I was blown away. How is this even possible? Did they find another userland exploit that allows you to write to the boot loader? I am very, very impressed.
"Q: Do the holes discovered by @comex put my device at risk?
A: Yes. We recommend installing PDF Patcher 2 in Cydia once you’re jailbroken to eliminate this risk (any firmware version)."
PDF really is the most dangerous file format around today.
Did you know the PDF spec includes its own LISP-like language? As well as basically anything else you can imagine. It is surely impossible to write a secure, conformant PDF reader.
If I ran any kind of super-sensitive organisation I'd include an outright ban on PDF renderers in my security policy.

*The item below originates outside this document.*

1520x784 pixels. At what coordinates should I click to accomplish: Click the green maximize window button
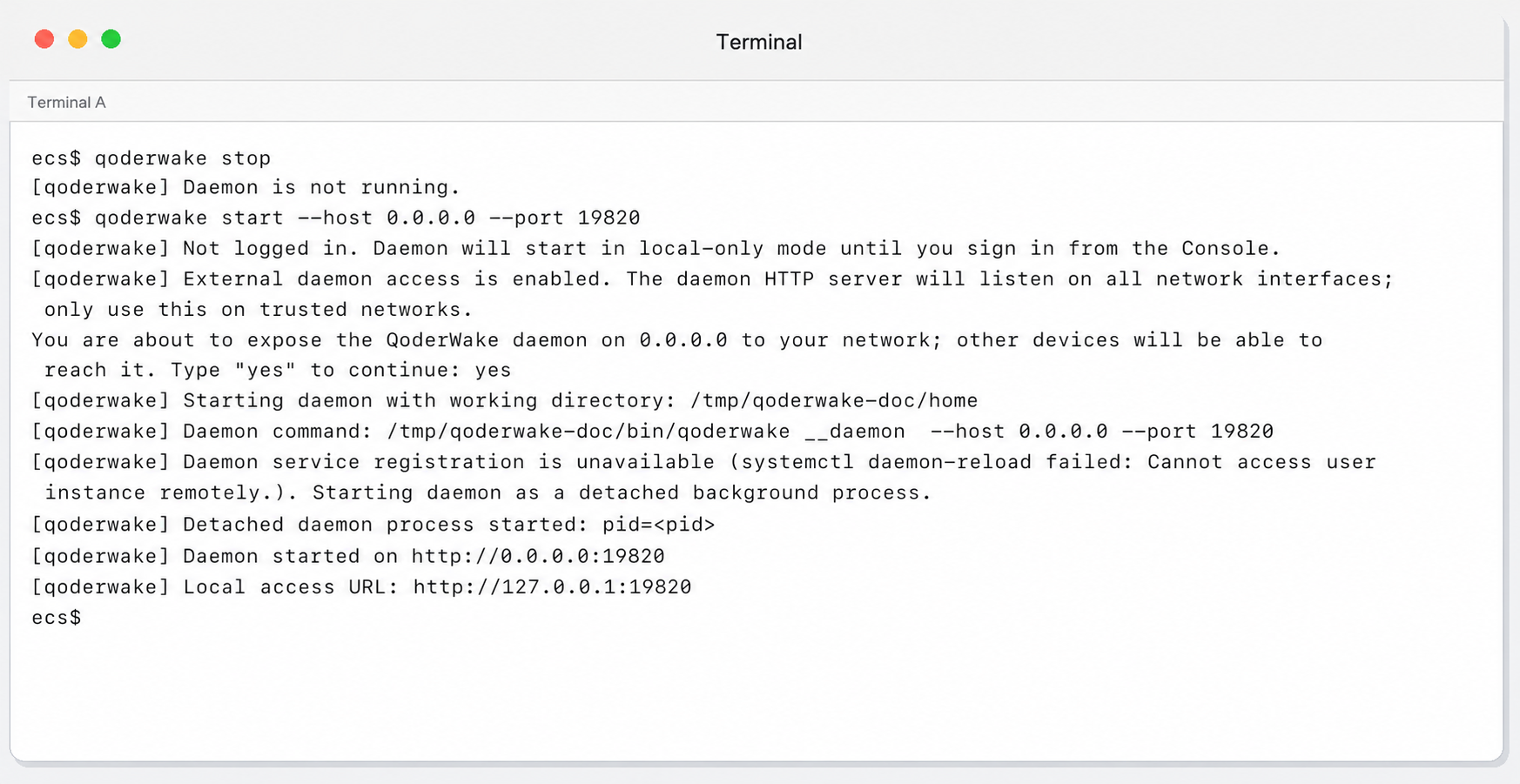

If anyone really needed to look at PDFs, I'd require them to be rendered down to TIFs or something on a "cleanroom" machine, preferably running some sort of locked-down linux build.
That one wins by not bothering to conform to the PDF spec at all.
The spec is huge, and the insecurity comes from having to faithfully implement all its utterly insane features, like embedding flash files, executing javascript, rendering external assets, and so on.
The challenge is to decide which subset of those features you want to deliberately ignore.
Most of the esoteric ones are likely critical to obscure, in-house business applications created years ago by corporate coders lacking in sense. Adobe Reader obviously implements everything, and its the reference implementation, so it is installed in most businesses.
Unfortunately, business is the area most in need of security.
Some rich clients deliberately ignore parts of the format. For example, the Windows-based Sumatra client did. It seems to have been acquiring more features in the last few releases, and I'm not sure of its current state. But in the past it has been useful for example in that it simply doesn't run embedded Javascript. Or Flash.
That's been my personal approach, such as it is, to the need to deal with some PDF files from third parties. I look for the environment that does no more than render the static page content.
Somewhat akin to using NoScript in the browser. I only execute when I need to, and then from a source for whom I have some trust.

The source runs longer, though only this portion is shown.